→ **YOUR TASK**
Swap "chevron" for "arrow" in the lines starting at the one containing "960x473 pixels." and ending at the one containing "the Saatavilla row", keeping everything else unchanged. Give back only those lines and leave out the pictures.

→ **RECORD EXTRACTS**
▼▼▼
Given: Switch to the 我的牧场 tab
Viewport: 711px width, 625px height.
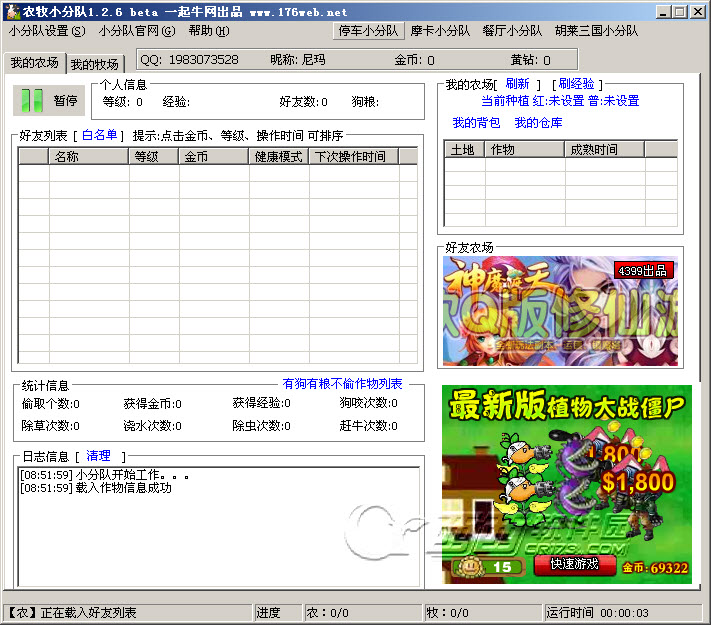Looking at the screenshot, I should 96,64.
▲▲▲
▼▼▼
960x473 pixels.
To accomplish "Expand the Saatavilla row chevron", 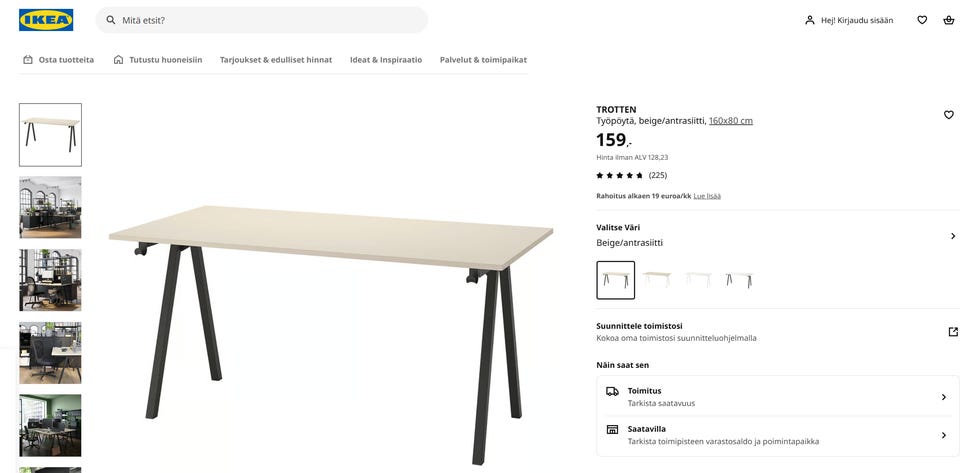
▲▲▲
▼▼▼
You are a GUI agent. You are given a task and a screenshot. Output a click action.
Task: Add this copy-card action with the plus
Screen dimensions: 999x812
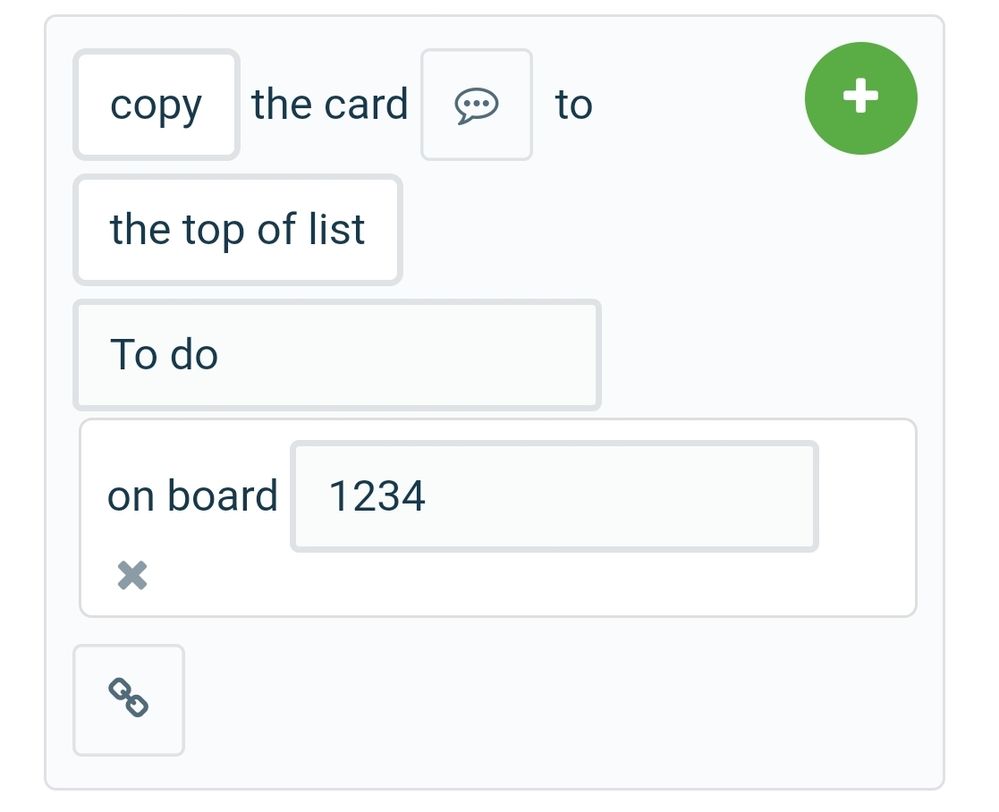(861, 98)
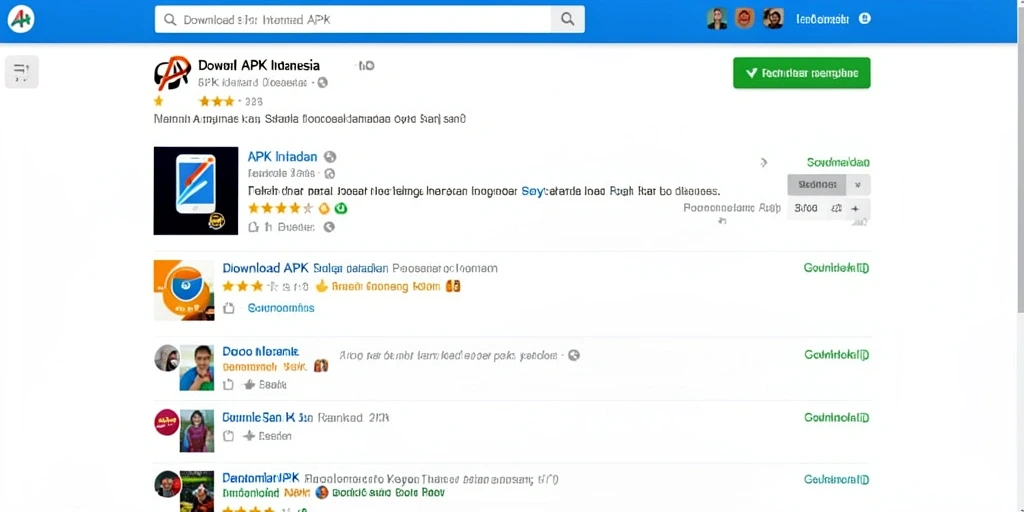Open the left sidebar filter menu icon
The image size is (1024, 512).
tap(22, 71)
▲▲▲
→ **WORKED SOLUTION**
960x473 pixels.
To accomplish "Expand the Saatavilla row arrow", 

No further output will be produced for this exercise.